I recently blogged about Madisonville for Queen City Discovery last week while the blog host was on vacation.  There was a simple invitation posted on Facebook that said “Would anyone like to write/contribute an article to QC/D to be published next week when I’m out of town on a trip? You can write about anything you want… mostly.”

The Bramble Patch

I replied and then got a response, leaving me with roughly 24 hours to photograph, feature, and write about my neighborhood, what we’re up to, what we’re about. I took photographs of places I knew about, and places I didn’t know much about. The Bramble Patch, featured above, is one of those places I do know that I photographed.  On any given evening, we could go there together, and I could probably point out 2 -5 people I know, some of whom I went to grade school/high school with.  I could introduce you to them, if you’d like me to.

The QC/D blog usually features abandoned buildings or long forgotten factoriesapartment complexes, schools.  Luckily, being curious, snooping, taking pictures, and digging around are all things I enjoy doing.  It surprises me how much people don’t do that.  And frequently we hear over and over again “we just don’t know anyone/anything/anywhere.”

Honestly, I grow tired of this rhetoric, that one can live somewhere for decades, months even, and not “know anything.”  It weighs heavily on some of us here, that the work of community has been delegated to a “service” instead of something we could all do together.  It is work, but it’s not something that can be delegated out and paid for like plumbing or dental work.

Weathered and forgotten building
Whetsel Avenue

QC/D features places often abandoned by people and society, beautifully deconstructed walls, chipping paint, old doors, left behind furniture.  I think there are places fully inhabited by people, families, pristine and up-kept, marvelously painted, and delicately manicured that have forgotten their purpose and place, too.  They’re almost as sad as as the abandoned places, full of potential, and completely unable to recognize their worth, or immobilized by the inability to see connections among neighbors, to talk, to leave the house, turn off the tv.  We’ve lost our way, I’m sure.  It’s really no surprise that some of the oldest cities centuries old have town squares, plazas, piazzas.  People were not meant to isolate themselves.

Corner of Madison and Whetsel (center of Madisonville)

I was recently at a coffee meeting with a parent, explained the role of capstones in the senior year, and started talking about people that the family knows, people who would know the person.  The parent replied that they didn’t know their neighbors.  Didn’t belong to community groups, church, no civic organizations.  They’ve always been “pretty independent.”  I reassured, that it was okay, there was no “perfect number of people” in someone’s life, and we didn’t have to know how a person fit into the project,either.  The parent thoughtfully remarked, “I guess that doesn’t help us out now.  Us being independent not knowing anyone.”  We wrapped up the conversation with invitation.  The parent was willing to learn, willing as they put it to “move out of my comfort zone.”  The parent realized, that independence, was really just leading to isolation.

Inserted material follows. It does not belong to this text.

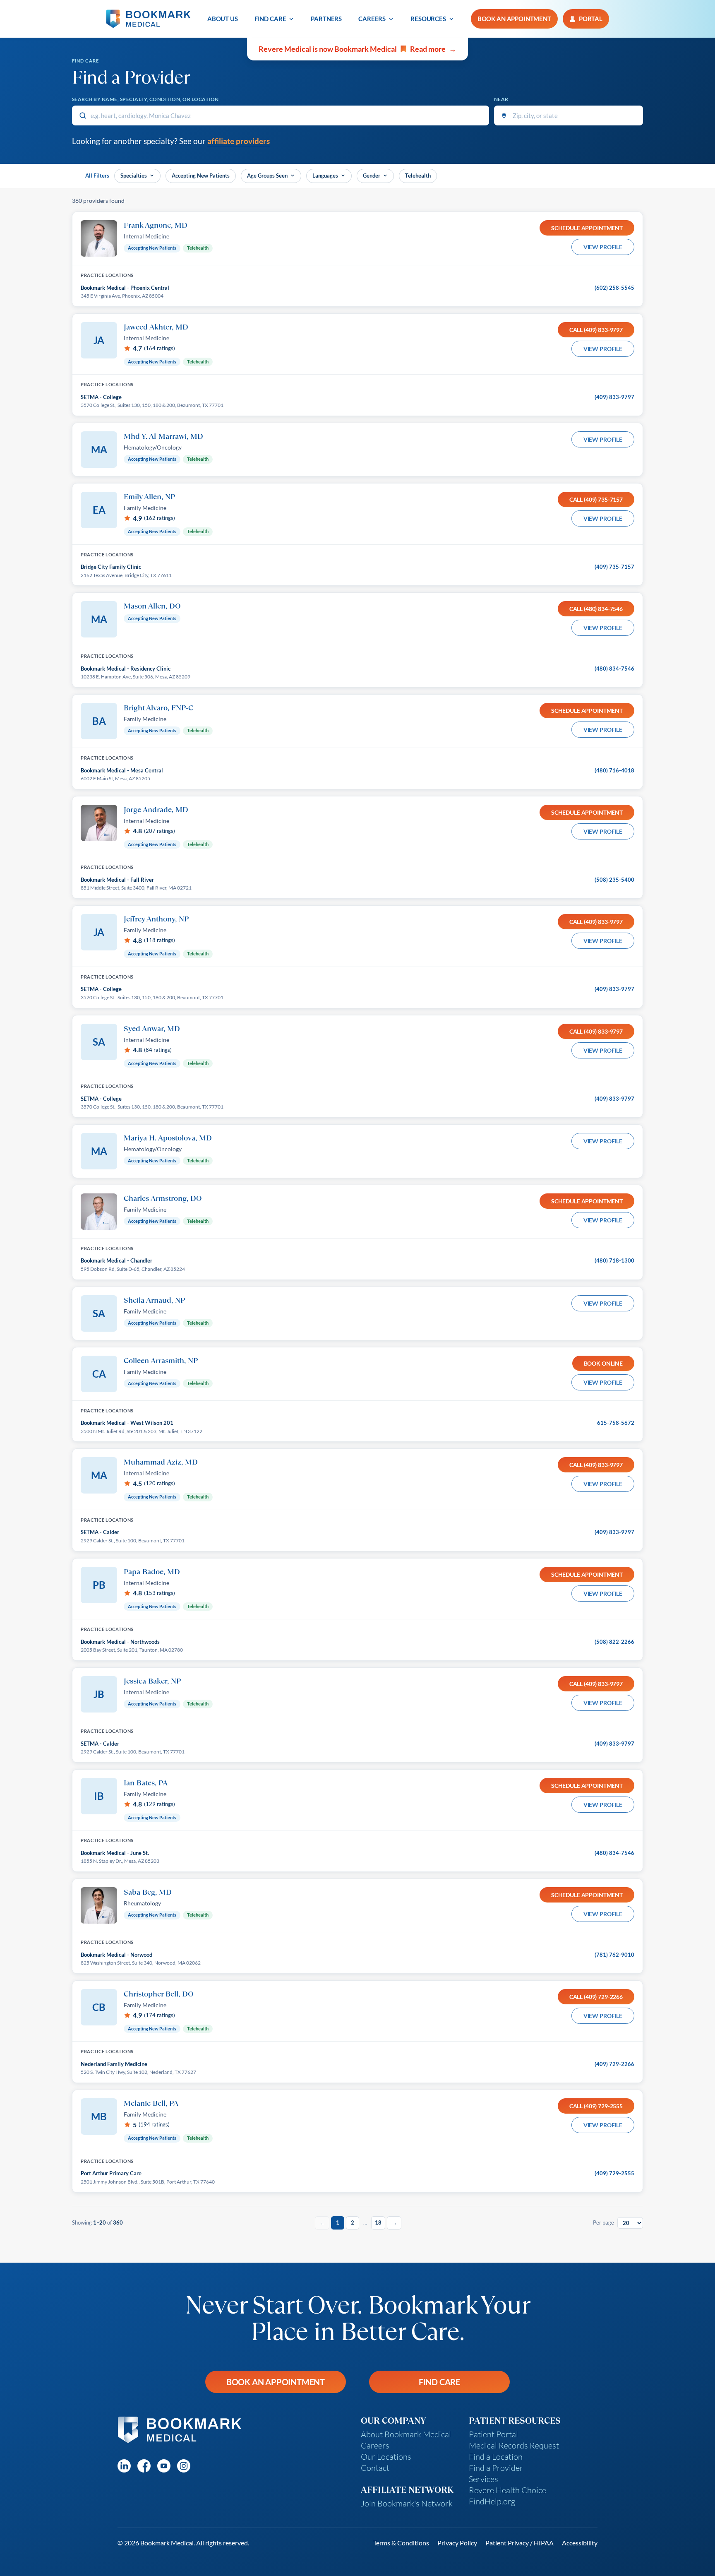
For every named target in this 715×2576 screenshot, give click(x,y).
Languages (325, 175)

While it weighs heavily, the resistance of some to know others, the fight back against building this with someone, of trying something other than what’s always been served, I also had another experience, of parents and people who are abundant with invitations, forthcoming with names.  Tim wrote about 51 people… In one such coffee meeting, a family listed with their son, 41 different non-paid people that the person knew in one hour.  41 potential connections.  41 already budding friendships.  41 people who already know the value of that person in their life.  41 people that could potentially support, invite, and love the person (and some of that 41 who surely, already did.)

madisonville-inside-of-mac.jpg

Inside of the former Madisonville Arts Center, currently under works to bring back to life as new community arts space!

I think of the buildings in my own neighborhood, historic and forgotten and think of what could be.  Wouldn’t that storefront make a wonderful local store?  That blue abandoned warehouse would be a beautiful music or events venue.  There’s the old house I still dream of being a coffeehouse even though it never got off the ground.  I think the same about  people.  Does that person even realize that their love of comic books could make a difference in someone’s life?  Does she realized that their shared love of music could change the way a person is valued? Wouldn’t he make a great friend?